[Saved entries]
——————————

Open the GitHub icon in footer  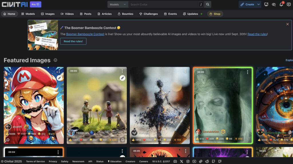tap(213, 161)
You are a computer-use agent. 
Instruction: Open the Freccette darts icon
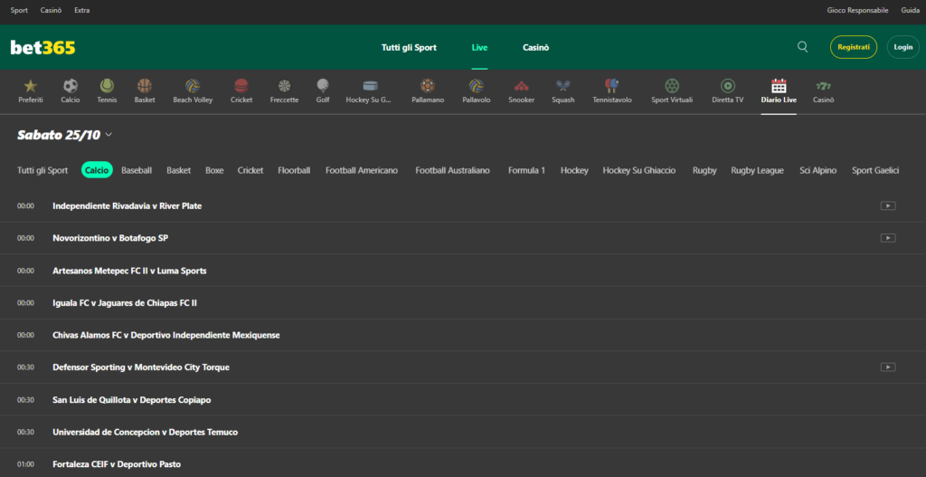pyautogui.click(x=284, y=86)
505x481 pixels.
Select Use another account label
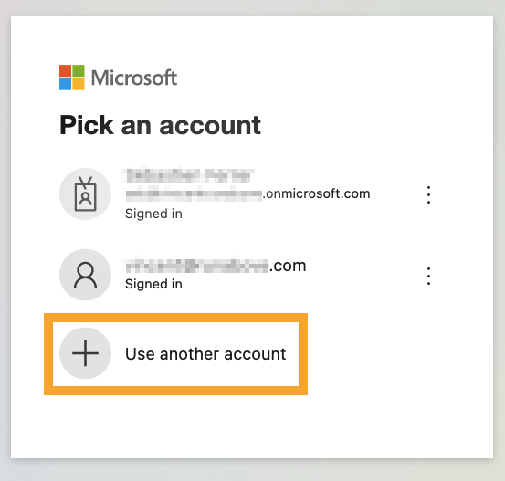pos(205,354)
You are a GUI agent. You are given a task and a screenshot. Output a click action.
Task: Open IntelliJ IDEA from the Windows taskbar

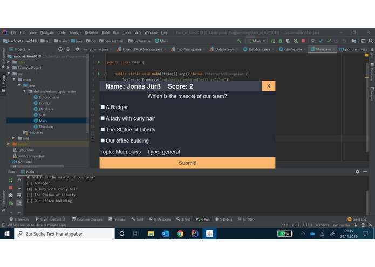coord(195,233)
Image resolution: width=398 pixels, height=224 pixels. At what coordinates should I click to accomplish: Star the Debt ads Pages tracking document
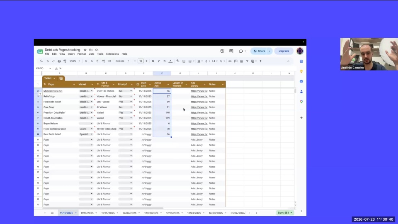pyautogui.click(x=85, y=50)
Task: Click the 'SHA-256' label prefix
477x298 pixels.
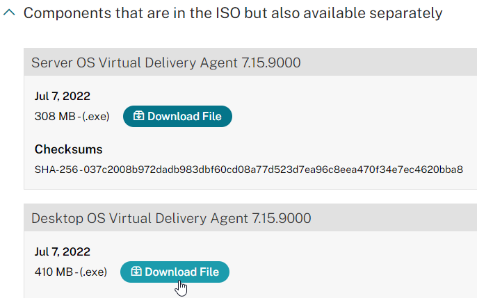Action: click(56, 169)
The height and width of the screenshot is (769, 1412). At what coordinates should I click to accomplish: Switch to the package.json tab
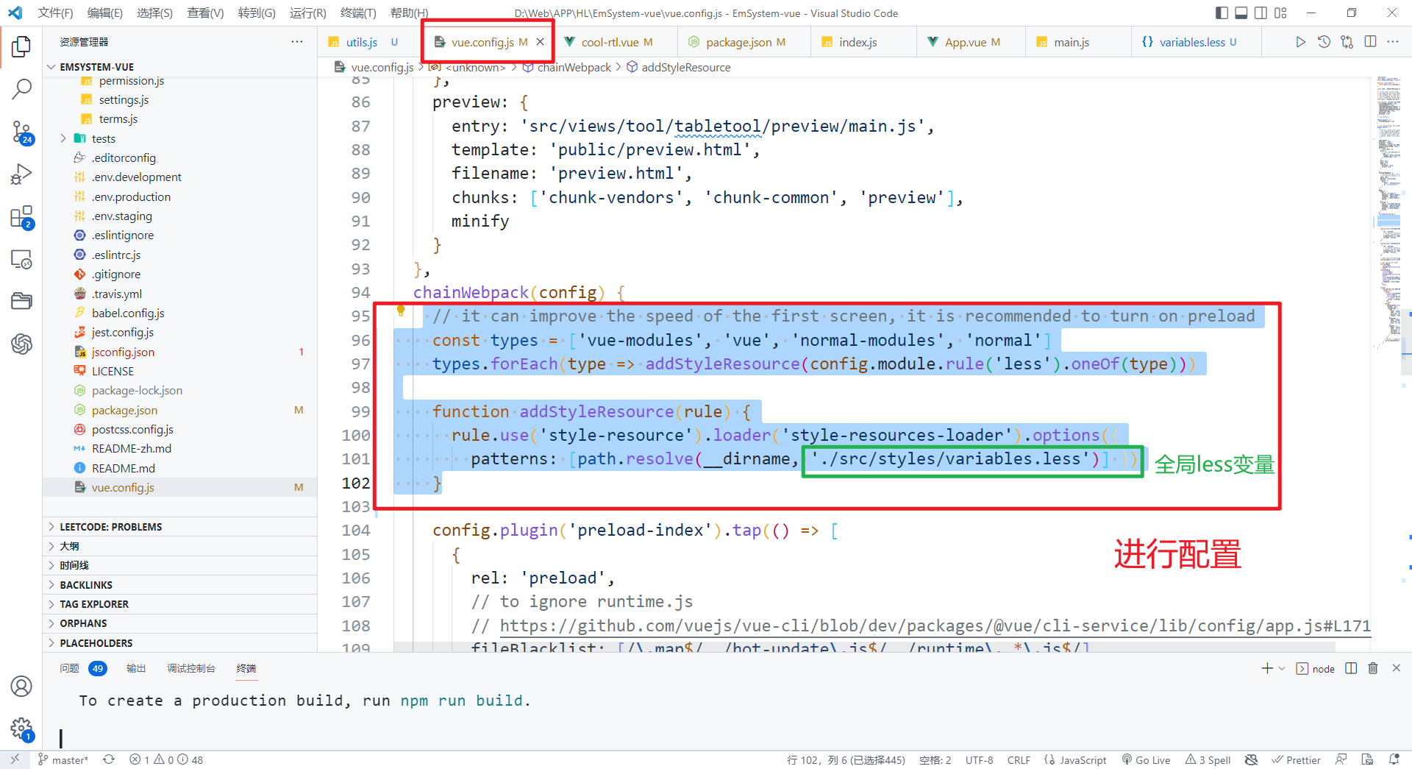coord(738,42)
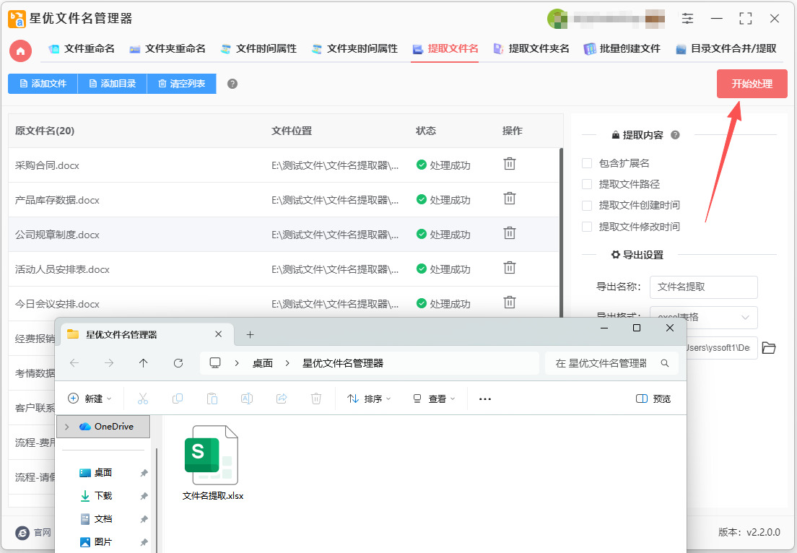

——————————

### PROBLEM TO WORK ON
Copy all lines above containing the string "agent".

### WRITTEN ANSWER
You are a computer-use agent. 
You are a GUI agent. You are given a task and a screenshot. Output a click action.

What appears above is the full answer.